### Excerpt provided

....

[Openstack] [metering] high-level design proposal

Doug Hellmann doug.hellmann at dreamhost.com
Tue May 22 18:08:49 UTC 2012


On Tue, May 22, 2012 at 12:53 PM, Matt Joyce <matt.joyce at cloudscaling.com>wrote:

> My point of concern.
> \
> If an agent is being built into the compute nodes, that would best be a
> split out project.
>
> Two major reasons.  First and foremost sub projects should not be spinning
> up their own agents.  Secondly, there is a use case of agents outside of
> metering.
>
> If an agent is to be built it is a not insignificant change in
> architecture for openstack.


This agent will run on the compute host, next to nova-compute, not inside
the VM. Is that still a concern?


>
>
> -Matt
>
>
> On Tue, May 22, 2012 at 7:30 AM, Doug Hellmann <
> doug.hellmann at dreamhost.com> wrote:
>
>>
>>
>> On Tue, May 22, 2012 at 4:05 AM, Endre Karlson <endre.karlson at gmail.com>wrote:
>>
>>> If I'm understanding this correctly, the Collector is kind of like a
>>> Agent in Qantum (It sits on a machine doing stuff and passing info
>>> upstream).
>>>
>>> If you look at the approach they have now in Quantum Agent it's writing
>>> directly to the DB. But looking at the next version they seem to be moving
>>> to having the Agent send data upstream to the Plugin in Quantum. Why not do
>>> something similar?
>>>
>>> I mean if you have a MQ cluster in a deployment I think it makes more
>>> sense to have 1 thing that handles the db stuff then having each Collector
>>> connect to the db..
>>>
>>
>> That was the goal, but I may have swapped the terminology around. For
>> ceilometer, the "agent" runs on the compute node and writes only to the
>> message queue. The "collector" runs in a central location and writes to the
>> database. The number of collectors you need will depend on the number of
>> messages being generated, but the architecture supports running several in
>> parallel in a way that each instance does not need to be aware of the
>> others.
>>
>> Doug
>>
>>
>>> Endre.

....

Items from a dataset
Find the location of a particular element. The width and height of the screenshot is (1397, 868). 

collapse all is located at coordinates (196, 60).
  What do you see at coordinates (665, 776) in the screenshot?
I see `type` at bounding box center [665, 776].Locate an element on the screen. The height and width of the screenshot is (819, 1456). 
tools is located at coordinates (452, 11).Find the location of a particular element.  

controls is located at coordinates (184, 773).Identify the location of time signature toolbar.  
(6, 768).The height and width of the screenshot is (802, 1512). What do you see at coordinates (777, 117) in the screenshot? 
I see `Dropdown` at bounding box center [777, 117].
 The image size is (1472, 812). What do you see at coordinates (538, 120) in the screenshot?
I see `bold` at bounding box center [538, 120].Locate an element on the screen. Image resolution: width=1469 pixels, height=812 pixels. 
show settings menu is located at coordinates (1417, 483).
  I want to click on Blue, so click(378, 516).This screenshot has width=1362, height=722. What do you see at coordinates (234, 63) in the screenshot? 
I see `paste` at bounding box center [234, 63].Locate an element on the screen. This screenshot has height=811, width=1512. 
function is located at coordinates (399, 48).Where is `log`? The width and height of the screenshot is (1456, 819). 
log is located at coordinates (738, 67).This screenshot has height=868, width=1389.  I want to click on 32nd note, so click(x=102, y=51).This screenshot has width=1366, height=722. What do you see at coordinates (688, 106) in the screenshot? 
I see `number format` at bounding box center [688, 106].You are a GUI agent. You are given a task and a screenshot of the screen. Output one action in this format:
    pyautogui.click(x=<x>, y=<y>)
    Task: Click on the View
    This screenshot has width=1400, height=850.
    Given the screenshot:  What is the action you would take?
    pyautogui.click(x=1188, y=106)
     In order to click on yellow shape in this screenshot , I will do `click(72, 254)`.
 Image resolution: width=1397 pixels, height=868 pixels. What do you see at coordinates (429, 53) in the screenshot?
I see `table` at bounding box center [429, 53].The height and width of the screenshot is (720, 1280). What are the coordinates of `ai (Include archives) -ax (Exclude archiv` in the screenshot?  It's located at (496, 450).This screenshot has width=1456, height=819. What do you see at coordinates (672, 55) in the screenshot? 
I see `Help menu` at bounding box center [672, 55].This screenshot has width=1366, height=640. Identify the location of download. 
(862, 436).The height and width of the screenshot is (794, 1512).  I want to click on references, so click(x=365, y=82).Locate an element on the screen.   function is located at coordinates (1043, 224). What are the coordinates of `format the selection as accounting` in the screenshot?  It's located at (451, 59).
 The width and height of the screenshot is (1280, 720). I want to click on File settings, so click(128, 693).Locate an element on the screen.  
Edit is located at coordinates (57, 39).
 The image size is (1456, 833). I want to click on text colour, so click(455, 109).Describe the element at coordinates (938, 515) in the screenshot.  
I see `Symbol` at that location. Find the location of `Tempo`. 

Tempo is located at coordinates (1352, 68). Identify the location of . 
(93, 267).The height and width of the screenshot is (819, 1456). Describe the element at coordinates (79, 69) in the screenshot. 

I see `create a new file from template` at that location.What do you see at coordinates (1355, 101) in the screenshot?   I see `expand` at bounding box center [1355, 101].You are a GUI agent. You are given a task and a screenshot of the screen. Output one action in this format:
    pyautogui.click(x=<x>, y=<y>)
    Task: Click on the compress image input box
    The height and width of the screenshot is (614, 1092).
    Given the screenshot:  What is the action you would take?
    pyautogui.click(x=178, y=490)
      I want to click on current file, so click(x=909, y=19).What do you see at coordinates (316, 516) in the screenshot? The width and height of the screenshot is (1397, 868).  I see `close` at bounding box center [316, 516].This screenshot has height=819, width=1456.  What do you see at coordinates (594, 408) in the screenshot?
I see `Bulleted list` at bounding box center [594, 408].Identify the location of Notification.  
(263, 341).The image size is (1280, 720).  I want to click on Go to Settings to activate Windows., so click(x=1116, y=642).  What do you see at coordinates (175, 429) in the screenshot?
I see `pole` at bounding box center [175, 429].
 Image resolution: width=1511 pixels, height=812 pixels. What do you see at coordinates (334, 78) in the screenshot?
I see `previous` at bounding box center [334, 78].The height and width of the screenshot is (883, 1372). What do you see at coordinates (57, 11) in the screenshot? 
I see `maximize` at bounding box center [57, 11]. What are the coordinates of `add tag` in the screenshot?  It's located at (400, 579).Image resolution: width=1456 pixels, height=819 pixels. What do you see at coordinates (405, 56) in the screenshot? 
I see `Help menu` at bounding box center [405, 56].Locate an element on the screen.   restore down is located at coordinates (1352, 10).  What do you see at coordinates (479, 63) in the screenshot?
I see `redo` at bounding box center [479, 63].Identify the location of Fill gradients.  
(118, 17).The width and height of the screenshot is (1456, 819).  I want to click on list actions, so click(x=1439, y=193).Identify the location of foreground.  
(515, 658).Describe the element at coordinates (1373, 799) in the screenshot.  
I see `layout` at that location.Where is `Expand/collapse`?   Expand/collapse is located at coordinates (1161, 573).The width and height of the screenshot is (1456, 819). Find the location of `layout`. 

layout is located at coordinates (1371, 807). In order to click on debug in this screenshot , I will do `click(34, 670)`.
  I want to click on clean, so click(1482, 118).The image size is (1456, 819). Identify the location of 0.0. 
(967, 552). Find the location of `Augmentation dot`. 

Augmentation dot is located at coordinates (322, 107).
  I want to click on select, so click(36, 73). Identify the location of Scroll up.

....

### What the exercise asks
Rewrite the mailing list message on the metering design proposal, starting with "[Openstack] [metering] high-level" and going on through "split out project.", and substitute "usage tracking" for "metering".

### Finished task
[Openstack] [usage tracking] high-level design proposal

Doug Hellmann doug.hellmann at dreamhost.com
Tue May 22 18:08:49 UTC 2012


On Tue, May 22, 2012 at 12:53 PM, Matt Joyce <matt.joyce at cloudscaling.com>wrote:

> My point of concern.
> \
> If an agent is being built into the compute nodes, that would best be a
> split out project.